Exercise description: Where a line in the material below has the string "with", please report it.
*** Materials provided ***
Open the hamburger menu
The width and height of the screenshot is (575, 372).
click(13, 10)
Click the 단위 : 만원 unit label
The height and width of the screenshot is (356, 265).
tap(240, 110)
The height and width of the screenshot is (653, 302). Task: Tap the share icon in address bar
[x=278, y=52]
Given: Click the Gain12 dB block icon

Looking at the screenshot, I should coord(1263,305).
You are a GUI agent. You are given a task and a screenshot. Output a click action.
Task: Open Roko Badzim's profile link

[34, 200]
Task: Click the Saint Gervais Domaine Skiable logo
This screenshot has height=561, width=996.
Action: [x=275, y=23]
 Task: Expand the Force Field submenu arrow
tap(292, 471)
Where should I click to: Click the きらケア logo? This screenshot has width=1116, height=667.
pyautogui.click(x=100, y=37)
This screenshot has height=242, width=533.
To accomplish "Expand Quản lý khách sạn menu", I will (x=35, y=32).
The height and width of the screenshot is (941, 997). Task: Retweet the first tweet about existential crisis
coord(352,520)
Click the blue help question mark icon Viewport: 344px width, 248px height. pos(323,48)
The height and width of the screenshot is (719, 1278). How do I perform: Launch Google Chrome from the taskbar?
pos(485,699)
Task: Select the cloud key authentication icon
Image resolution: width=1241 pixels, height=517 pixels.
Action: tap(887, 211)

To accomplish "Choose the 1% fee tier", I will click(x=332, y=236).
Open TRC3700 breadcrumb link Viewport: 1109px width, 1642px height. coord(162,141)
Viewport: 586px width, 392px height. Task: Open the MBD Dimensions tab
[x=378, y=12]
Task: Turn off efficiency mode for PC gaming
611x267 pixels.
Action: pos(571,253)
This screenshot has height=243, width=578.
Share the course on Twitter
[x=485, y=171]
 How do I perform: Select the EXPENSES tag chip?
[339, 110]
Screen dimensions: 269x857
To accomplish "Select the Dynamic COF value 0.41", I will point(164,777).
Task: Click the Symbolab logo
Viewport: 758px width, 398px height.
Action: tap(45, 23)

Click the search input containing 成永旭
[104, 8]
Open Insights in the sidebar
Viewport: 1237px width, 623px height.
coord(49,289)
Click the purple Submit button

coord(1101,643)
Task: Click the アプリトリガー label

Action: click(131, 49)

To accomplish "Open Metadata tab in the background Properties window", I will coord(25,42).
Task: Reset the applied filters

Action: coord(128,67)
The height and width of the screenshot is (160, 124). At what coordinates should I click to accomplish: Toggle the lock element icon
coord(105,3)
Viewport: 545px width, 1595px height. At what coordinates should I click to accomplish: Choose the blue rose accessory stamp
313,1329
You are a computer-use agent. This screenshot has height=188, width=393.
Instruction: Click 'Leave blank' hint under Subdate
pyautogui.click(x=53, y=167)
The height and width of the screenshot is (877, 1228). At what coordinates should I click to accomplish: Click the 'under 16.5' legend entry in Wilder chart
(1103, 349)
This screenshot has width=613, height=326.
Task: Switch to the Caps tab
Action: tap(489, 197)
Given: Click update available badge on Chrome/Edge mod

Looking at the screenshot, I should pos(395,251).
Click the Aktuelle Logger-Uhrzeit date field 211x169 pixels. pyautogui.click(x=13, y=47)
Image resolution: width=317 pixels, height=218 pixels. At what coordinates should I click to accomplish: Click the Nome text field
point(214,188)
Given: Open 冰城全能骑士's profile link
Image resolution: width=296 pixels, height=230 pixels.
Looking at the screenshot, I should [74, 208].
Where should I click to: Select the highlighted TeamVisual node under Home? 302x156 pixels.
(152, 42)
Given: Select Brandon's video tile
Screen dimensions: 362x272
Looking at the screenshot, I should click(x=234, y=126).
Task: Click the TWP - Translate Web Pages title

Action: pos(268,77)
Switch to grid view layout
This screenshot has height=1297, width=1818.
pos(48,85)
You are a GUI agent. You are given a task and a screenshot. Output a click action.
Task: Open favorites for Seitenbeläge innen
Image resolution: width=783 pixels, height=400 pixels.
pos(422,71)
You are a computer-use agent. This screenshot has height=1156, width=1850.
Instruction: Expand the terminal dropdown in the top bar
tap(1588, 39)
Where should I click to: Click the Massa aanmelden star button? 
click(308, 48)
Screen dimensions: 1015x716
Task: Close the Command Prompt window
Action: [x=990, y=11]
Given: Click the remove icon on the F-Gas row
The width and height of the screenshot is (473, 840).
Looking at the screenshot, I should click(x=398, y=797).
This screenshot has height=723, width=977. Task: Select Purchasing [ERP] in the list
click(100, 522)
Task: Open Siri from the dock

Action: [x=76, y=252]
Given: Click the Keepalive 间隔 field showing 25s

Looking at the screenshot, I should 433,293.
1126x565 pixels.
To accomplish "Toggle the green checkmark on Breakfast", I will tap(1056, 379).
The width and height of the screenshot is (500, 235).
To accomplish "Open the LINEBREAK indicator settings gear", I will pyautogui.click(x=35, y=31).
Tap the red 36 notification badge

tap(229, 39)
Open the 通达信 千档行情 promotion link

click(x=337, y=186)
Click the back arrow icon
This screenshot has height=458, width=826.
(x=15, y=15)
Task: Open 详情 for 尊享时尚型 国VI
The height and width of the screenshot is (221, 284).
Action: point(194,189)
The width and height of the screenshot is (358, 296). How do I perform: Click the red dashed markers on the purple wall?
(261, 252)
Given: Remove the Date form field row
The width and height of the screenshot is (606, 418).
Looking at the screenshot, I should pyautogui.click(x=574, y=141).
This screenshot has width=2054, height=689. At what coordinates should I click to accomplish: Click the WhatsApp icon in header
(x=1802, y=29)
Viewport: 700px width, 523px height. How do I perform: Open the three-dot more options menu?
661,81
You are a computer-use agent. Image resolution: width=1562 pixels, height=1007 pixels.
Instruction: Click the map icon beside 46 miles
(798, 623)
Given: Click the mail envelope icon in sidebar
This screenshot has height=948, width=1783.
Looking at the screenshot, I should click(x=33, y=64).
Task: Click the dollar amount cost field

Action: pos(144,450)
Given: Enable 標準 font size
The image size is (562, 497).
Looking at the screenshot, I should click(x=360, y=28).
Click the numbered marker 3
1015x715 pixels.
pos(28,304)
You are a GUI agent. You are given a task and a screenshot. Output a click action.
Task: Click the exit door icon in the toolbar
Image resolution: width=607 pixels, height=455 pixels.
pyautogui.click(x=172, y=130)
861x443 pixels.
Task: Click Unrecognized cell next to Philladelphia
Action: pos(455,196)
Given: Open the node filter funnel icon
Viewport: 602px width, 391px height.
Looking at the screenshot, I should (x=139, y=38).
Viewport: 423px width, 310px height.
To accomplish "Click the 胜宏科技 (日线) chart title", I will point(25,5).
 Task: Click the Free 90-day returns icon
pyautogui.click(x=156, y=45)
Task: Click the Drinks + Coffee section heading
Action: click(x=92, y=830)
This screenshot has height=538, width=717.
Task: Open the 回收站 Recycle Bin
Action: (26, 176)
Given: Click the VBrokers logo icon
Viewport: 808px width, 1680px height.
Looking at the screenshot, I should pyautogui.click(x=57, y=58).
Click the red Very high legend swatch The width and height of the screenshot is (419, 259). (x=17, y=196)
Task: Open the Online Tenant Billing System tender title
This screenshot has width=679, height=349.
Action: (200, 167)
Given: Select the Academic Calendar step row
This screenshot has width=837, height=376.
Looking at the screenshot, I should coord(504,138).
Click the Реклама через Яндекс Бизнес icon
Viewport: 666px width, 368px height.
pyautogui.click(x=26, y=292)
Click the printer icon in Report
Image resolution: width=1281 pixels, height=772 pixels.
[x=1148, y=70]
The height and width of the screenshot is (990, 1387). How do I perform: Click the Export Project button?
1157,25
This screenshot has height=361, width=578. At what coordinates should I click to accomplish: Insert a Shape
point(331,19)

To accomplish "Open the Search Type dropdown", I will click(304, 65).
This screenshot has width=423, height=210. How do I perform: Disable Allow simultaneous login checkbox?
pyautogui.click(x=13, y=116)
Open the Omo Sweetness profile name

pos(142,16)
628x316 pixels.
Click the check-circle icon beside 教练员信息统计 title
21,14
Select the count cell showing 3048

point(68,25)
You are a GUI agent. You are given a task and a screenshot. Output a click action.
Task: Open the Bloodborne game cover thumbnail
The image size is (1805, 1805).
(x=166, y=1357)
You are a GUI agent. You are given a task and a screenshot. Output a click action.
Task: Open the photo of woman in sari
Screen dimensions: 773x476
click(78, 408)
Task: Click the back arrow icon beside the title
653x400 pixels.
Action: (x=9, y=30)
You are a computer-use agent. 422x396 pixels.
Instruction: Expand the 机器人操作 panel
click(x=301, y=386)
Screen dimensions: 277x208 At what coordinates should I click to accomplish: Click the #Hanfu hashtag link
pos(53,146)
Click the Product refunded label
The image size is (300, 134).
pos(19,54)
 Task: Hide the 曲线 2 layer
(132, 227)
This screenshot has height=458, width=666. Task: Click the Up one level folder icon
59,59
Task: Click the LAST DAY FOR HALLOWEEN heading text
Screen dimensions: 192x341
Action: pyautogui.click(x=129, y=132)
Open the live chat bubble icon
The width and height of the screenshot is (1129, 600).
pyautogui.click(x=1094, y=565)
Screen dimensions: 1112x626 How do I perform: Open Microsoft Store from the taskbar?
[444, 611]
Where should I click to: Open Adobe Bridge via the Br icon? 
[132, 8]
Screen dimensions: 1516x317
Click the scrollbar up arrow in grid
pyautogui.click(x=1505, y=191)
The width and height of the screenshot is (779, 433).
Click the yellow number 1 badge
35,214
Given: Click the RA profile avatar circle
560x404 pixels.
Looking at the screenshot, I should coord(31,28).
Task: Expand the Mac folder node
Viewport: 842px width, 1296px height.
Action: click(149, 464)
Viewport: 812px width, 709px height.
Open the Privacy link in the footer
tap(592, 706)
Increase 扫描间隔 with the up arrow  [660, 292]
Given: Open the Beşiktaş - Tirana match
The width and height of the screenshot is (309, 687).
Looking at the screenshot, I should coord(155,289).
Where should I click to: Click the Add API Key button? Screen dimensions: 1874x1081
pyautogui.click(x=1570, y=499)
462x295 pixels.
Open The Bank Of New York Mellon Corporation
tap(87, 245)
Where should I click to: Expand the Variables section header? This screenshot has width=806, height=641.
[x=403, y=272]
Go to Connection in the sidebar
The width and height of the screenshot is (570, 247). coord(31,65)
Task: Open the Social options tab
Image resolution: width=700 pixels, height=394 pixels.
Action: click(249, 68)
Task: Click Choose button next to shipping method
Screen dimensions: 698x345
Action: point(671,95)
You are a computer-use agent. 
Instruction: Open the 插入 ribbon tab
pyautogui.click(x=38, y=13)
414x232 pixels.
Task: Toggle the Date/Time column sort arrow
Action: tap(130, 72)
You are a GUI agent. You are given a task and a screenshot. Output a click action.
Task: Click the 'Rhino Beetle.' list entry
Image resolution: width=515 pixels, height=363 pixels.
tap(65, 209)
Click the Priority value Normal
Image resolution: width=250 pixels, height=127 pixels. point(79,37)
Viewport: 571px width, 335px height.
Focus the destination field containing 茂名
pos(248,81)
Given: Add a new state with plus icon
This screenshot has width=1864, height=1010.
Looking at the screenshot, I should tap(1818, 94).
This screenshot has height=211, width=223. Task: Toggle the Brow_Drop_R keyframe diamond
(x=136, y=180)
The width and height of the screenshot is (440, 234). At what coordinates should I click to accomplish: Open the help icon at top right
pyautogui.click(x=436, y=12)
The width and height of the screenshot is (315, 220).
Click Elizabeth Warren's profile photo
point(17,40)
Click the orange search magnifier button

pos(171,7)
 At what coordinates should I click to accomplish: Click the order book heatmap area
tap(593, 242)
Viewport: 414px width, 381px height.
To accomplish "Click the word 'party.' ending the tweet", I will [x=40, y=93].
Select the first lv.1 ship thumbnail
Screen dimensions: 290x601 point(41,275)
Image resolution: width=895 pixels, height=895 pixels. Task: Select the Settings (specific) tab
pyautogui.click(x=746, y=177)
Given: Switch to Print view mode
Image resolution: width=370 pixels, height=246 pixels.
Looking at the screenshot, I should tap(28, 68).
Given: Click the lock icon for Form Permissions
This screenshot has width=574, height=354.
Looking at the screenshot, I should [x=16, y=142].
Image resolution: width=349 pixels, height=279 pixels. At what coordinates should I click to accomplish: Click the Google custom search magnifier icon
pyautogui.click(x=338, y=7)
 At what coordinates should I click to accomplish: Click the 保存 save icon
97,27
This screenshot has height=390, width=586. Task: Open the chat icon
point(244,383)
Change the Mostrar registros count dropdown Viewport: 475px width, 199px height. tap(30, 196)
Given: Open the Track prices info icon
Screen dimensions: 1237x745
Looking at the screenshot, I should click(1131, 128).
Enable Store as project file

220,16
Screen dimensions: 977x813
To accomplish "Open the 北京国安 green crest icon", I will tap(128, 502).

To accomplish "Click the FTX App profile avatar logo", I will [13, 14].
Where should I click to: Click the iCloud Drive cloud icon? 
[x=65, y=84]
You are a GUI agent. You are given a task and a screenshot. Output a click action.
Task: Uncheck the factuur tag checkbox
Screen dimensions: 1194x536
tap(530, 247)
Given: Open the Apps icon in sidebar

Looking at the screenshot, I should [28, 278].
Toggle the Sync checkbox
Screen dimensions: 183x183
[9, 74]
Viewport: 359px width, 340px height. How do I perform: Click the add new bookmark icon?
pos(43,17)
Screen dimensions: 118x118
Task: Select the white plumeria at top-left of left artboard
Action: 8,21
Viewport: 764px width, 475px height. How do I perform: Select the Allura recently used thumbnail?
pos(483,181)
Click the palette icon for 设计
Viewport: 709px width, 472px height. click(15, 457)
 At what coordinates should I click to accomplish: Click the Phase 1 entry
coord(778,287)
***
Task answer:
Increase 扫描间隔 with the up arrow  [660, 292]
Given: Add a new state with plus icon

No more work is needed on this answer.